■ Problem description
Say how many lines in the following entries include "settings", and add nothing else.

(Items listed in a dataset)
=-=-=
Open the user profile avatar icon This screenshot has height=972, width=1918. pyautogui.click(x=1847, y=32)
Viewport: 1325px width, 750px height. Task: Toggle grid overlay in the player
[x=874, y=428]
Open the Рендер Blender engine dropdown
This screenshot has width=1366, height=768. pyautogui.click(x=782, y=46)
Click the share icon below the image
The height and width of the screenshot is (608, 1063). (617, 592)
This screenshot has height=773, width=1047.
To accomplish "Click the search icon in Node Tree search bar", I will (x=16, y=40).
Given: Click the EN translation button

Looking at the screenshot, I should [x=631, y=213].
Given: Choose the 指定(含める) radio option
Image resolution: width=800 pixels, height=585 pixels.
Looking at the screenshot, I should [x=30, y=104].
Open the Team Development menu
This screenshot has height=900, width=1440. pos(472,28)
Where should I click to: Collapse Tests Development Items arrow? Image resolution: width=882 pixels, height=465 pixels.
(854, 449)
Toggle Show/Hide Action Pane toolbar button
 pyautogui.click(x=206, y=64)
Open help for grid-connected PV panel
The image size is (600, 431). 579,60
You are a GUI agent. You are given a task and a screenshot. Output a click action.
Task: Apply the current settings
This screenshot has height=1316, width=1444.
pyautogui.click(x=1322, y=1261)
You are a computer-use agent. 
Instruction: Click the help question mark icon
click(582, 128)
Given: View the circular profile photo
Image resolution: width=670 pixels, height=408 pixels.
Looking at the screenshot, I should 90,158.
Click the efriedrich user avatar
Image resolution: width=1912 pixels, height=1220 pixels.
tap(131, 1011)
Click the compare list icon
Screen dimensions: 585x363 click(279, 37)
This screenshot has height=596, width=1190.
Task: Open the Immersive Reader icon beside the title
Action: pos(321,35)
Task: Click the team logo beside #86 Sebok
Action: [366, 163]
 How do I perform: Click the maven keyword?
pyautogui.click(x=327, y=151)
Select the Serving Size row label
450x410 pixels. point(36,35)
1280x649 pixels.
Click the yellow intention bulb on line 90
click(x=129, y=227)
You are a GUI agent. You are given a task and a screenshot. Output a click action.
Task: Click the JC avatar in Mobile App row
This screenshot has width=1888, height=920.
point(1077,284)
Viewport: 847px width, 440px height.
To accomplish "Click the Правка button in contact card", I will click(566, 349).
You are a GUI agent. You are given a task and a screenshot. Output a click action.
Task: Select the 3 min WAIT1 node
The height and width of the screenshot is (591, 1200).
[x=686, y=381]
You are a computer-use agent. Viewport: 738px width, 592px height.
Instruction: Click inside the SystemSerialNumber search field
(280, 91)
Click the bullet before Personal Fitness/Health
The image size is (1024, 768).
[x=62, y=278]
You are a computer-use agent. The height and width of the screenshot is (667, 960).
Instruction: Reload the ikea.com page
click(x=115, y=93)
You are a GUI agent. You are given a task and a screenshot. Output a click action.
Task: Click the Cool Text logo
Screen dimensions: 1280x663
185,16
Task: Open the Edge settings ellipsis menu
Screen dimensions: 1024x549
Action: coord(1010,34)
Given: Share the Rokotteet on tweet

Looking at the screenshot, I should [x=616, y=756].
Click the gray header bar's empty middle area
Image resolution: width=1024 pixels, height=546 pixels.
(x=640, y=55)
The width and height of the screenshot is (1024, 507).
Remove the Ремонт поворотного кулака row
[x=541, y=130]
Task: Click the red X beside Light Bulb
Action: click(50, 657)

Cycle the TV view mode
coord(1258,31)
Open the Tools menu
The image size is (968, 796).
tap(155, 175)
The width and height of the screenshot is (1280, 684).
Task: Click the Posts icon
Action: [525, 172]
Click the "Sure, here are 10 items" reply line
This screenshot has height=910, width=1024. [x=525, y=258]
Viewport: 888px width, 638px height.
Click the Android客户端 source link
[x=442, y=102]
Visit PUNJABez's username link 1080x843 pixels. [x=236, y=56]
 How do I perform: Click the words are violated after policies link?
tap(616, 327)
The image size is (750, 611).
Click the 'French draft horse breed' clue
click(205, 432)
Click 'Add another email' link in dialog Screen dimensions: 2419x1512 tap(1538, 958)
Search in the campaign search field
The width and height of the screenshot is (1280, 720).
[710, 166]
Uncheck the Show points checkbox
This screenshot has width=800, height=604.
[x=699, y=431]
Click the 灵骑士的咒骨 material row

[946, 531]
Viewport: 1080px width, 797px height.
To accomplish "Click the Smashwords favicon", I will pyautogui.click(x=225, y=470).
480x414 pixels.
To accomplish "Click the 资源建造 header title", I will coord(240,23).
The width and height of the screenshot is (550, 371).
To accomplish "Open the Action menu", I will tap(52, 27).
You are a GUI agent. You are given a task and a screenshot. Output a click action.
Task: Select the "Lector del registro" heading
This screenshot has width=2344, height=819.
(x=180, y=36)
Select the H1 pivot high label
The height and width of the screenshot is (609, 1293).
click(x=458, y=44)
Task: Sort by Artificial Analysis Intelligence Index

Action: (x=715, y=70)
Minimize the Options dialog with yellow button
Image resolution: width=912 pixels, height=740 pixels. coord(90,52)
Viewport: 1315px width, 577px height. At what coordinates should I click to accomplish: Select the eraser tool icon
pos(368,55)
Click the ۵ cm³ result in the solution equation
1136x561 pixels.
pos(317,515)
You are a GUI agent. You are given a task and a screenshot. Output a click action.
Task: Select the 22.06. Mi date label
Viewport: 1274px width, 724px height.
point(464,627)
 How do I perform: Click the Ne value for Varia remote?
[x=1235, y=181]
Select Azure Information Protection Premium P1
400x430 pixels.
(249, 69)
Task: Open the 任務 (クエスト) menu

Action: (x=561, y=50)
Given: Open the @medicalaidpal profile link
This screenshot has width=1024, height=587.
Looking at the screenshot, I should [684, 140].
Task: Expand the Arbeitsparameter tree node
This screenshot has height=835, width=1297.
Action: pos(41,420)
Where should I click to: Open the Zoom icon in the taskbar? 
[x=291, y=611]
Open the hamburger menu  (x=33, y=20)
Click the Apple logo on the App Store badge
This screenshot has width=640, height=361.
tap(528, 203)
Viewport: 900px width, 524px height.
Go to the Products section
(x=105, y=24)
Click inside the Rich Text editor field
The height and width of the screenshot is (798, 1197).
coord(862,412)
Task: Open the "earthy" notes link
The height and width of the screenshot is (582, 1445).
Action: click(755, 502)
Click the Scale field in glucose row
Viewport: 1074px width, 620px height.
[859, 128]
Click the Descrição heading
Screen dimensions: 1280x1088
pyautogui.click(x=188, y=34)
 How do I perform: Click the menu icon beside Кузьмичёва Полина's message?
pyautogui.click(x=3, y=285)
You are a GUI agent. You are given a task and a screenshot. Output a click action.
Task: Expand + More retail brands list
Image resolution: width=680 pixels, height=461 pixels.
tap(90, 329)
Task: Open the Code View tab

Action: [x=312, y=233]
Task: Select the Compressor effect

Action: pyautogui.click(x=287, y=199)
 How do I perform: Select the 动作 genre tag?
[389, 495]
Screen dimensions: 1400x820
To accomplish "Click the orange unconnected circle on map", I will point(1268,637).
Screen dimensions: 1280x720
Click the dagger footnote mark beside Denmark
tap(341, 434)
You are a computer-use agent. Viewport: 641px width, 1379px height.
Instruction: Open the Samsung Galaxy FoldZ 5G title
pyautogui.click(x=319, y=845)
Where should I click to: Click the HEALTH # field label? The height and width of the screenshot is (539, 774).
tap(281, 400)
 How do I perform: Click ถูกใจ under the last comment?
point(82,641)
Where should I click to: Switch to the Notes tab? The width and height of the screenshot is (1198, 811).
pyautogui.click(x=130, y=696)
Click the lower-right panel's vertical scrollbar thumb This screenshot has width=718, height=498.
=-=-=
■ Your response
2